TASK ITEM:
Filter the entries, keeping every line with the word "This".

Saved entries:
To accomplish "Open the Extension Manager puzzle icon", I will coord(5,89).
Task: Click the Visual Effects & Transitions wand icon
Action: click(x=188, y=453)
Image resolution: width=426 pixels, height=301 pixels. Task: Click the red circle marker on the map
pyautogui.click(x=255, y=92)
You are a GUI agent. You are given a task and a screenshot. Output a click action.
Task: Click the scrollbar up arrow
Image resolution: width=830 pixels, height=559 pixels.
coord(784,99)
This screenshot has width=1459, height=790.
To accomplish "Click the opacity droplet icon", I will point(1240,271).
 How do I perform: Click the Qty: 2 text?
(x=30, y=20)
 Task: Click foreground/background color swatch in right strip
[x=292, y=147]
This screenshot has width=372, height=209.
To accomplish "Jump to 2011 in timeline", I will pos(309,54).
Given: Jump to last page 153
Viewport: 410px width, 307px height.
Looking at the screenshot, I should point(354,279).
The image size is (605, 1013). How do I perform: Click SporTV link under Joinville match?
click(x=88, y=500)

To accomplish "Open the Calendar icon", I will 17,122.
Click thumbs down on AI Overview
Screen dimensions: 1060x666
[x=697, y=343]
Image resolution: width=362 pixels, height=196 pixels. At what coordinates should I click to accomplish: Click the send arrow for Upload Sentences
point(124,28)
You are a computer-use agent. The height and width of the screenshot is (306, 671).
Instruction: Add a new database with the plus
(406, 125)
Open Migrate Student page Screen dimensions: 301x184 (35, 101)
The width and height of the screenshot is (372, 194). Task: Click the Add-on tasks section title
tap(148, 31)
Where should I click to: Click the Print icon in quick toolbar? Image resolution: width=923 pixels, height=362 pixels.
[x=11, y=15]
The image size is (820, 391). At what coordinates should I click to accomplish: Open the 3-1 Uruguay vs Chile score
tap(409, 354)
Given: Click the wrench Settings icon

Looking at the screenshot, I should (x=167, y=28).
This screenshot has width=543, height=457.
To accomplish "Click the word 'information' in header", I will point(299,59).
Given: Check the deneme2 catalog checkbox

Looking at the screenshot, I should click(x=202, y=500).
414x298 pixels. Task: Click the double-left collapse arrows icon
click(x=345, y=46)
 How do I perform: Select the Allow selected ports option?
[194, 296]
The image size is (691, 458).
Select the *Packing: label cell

ANSWER BOX:
This screenshot has width=1459, height=790.
This screenshot has width=372, height=209.
This screenshot has width=543, height=457.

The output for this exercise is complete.